# Ridgid orbital reciprocating saw on sale today at HD



## Maryland Beekeeper (Nov 1, 2012)

Agree, but I prefer cordless.


----------



## Daniel Y (Sep 12, 2011)

I'll keep my Milwaukee with the DeWalt back up. Ridgid ranks right up there with Crapsman with me. Got some material for making a good tool in them but it was all wasted.


----------



## dixiebooks (Jun 21, 2010)

Maryland Beekeeper said:


> Agree, but I prefer cordless.


I recently acquired the cordless in a 6-piece set. Haven't had a chance to use it, yet.
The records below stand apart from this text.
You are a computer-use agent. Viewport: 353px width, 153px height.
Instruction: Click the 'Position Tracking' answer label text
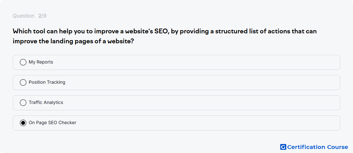click(x=47, y=82)
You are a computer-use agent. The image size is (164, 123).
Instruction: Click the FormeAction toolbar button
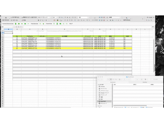(34, 24)
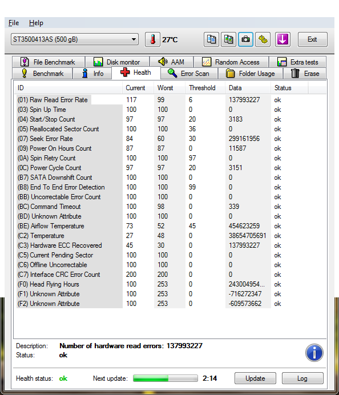Select the AAM tab
Viewport: 339px width, 395px height.
(x=172, y=62)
I have an el-cheapo corded recip saw I got at Harbor Freight a couple of years ago that is OK. But there are definitely instances where a cordless tool will be a plus. -js


----------



## dixiebooks (Jun 21, 2010)

Daniel Y said:


> I'll keep my Milwaukee with the DeWalt back up. Ridgid ranks right up there with Crapsman with me. Got some material for making a good tool in them but it was all wasted.


I've read a lot of user comments online, some mirrored yours. Most did not. For me, the lifetime warranty was the deciding factor. If I wind up with a lemon I'll get it replaced. And I am sure all the makers - Dewalt and Milwaukee included - have lemons in the lot. -js


----------